Bir garip IŞİD ezberi de burada bozuluyor. Amerika ve yandaşlarına sorarsanız, zamanında kurup bölgeye bela saldıkları IŞİD ile mücadele şimdilerde temeldir denilmektedir. Bölgeyi biraz bilenler, Kasım Süleymani IŞİD karşı Suriyeden başlayan ve ıraktaki mücadelede ön saflarda yer aldı. Iraktaki desteklediği milislerle Musulu kurtardılar. Yine de ABD ezberde IŞİD karşıyken ve itifaklar kurduğunu, bölgedeki askeri güç kalıcılaşmasını savunurken, bu yapıya mücadele veren Süleymaniyi de öldürdü. Hem de “özgürlük getirecem diye işkal yaptığı” ırakta. Bazınız diyecek hep ABD karşıtlığı ile yazıyorsun: yazaıp söylüyorum, çünkü, cinayeti yapan ABD hem de kendi koyduğu kuralları da çiğneyerek, başka ülkede bunu gerçekleştiriyor. Oysa, ABD ve İsrail uçakları daha önce ıraktaki IŞİD karşı mücadele veren milisleri dahi bonbaladılar. Amerikayı Amerika ve Emperyalisliğini unutanlar, hep ikili karşıtla konuyu banbaşka alana çekme yöntemini hep kulanırlar. İran bölgesel sömürgeleştirme ile aBD diplomatını öldürmedi ki onları öne çıkaralım. İranın da ABD nin de ne olduğu malum. Hep bu yanlışa bizi düşürtüyorlar. Zamanında Saddam önce övdürtüldü, sonra canavrlaştırılıp ırak işkal edildi. Peki sonrası?

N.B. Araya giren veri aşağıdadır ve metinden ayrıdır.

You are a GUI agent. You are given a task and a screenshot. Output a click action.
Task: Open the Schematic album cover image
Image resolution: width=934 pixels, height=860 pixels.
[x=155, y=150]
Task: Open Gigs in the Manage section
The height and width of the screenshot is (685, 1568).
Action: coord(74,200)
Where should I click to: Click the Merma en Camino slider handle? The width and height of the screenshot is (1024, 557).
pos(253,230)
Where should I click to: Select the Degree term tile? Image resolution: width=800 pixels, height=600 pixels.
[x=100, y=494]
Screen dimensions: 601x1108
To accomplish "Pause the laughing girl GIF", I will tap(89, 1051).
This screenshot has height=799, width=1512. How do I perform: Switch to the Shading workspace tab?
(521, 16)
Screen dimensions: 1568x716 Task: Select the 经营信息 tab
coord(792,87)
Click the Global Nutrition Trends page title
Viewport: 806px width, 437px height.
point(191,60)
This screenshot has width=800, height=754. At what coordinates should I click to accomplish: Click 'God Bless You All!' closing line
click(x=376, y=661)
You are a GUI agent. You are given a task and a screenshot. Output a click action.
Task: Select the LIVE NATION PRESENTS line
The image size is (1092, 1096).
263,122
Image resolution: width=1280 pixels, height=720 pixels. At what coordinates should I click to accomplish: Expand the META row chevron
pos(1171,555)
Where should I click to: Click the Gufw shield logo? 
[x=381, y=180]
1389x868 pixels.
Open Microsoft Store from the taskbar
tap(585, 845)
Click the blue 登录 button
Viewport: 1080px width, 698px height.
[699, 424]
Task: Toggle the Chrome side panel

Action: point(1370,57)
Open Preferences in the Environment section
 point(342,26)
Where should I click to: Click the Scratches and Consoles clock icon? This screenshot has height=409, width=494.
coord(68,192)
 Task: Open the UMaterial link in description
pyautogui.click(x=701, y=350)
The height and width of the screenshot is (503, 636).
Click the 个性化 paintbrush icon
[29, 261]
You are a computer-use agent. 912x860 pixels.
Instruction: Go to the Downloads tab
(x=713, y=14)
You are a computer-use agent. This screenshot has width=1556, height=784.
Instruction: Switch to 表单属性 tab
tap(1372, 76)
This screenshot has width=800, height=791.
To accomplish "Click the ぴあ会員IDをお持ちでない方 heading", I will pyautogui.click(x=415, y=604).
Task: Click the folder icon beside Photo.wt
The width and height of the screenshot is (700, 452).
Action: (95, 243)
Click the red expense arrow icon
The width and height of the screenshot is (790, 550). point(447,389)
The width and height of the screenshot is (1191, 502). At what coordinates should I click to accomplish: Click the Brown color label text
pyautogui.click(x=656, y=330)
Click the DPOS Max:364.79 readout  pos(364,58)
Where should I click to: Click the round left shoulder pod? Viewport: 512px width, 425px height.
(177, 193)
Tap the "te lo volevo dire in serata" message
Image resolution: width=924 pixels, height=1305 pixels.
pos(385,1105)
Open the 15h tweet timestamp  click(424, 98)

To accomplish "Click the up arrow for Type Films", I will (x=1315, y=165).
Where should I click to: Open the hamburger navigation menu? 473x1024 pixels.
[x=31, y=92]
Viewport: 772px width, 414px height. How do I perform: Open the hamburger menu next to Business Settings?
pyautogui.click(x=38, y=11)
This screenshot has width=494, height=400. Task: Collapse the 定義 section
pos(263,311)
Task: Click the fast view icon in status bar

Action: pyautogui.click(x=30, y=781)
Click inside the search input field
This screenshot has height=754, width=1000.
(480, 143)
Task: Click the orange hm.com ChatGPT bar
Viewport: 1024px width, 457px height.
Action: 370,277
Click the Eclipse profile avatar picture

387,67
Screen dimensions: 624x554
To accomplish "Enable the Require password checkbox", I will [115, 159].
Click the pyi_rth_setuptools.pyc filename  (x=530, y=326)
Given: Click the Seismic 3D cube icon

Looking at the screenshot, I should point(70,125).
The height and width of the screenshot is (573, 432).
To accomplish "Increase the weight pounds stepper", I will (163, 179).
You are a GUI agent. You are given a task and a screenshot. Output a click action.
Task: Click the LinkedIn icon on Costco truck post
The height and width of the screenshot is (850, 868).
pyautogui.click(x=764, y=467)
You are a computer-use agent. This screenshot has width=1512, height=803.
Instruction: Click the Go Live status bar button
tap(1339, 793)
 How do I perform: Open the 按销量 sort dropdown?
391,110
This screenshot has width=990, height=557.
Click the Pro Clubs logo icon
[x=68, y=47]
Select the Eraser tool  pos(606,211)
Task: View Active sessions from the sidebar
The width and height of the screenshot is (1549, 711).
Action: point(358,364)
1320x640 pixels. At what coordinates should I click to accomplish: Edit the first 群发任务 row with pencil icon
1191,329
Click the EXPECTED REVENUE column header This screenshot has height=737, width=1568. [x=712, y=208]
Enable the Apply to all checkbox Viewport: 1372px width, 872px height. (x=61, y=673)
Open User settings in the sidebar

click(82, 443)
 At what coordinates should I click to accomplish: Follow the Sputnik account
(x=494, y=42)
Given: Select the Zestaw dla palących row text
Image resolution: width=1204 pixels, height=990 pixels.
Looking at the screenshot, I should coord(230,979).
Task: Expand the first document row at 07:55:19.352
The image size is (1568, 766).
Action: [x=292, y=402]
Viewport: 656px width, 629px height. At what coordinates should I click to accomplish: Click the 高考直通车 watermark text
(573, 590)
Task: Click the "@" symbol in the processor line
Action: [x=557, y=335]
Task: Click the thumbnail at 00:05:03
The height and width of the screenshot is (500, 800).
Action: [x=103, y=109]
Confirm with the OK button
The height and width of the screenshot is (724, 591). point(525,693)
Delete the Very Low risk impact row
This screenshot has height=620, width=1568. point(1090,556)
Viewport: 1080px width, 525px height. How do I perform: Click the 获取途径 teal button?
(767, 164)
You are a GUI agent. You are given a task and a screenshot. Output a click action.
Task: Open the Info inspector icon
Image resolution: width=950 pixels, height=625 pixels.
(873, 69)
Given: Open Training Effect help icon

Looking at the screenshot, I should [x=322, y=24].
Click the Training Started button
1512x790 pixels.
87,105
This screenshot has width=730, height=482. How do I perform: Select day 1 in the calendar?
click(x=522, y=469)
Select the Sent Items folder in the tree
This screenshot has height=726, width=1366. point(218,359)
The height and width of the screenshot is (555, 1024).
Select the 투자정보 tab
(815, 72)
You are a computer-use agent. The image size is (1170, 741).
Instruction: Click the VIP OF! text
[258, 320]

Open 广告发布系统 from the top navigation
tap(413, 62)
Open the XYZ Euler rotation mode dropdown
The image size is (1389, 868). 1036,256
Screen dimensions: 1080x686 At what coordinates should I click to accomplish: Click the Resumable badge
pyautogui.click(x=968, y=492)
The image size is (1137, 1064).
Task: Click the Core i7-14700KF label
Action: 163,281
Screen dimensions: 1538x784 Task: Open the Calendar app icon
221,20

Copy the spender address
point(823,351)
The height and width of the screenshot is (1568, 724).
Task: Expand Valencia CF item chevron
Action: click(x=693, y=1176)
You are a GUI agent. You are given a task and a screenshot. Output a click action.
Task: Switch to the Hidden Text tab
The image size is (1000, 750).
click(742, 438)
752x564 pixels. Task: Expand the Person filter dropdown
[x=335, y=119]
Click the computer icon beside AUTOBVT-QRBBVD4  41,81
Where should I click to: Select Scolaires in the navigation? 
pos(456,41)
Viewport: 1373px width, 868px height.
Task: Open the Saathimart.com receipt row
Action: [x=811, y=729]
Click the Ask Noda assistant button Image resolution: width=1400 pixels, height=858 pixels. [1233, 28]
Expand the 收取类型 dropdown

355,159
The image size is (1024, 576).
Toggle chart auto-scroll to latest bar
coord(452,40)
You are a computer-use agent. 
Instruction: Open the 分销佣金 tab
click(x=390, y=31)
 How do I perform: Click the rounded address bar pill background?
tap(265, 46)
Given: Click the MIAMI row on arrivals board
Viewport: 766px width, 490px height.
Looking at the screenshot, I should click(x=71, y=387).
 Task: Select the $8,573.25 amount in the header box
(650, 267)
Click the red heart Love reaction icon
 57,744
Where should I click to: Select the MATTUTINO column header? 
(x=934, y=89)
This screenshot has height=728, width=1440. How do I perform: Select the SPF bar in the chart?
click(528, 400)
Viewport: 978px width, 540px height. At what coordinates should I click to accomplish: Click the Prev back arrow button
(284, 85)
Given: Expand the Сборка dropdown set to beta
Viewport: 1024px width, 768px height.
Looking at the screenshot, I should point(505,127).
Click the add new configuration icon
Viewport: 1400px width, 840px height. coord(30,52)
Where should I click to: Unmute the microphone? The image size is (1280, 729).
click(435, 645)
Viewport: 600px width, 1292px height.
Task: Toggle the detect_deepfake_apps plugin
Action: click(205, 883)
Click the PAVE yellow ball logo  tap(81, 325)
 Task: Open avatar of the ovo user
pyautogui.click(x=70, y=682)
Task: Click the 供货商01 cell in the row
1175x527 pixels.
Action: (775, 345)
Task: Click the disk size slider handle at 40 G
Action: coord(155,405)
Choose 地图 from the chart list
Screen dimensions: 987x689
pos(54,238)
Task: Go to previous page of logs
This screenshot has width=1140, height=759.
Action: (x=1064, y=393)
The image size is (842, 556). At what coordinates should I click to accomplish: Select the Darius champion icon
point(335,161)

IŞİD yapısı, başlangıçta Suriyede “özgürlük ve demokrasi getirecek” diyerek algılatıldı. Kürtler karşısındaki yenilgileri sonrası birden IŞİD onu kurdurtup besleyenler terörist dediler. Şimdi ise istikrarsızlık ile başarısızlığı yeni krizler tırmandırarak bölgede kalma peşindedirler. Bunun da tavrı kontrolu savaşlar ve suikaslarle provakasyonlar yapıp, üstlerine yalan ile saptırmalar yaparak bölgede kalma politikası uygulanmaktadır. Daha dün ısrarla Suriyenin kulandığı deyip, füzeler yağdırılan probagandanın, hem de bölgede araştırma yapanların net bulgularıyla yalanlanırken; nedense olayın doğrusu haber dahi yaptırılmadı.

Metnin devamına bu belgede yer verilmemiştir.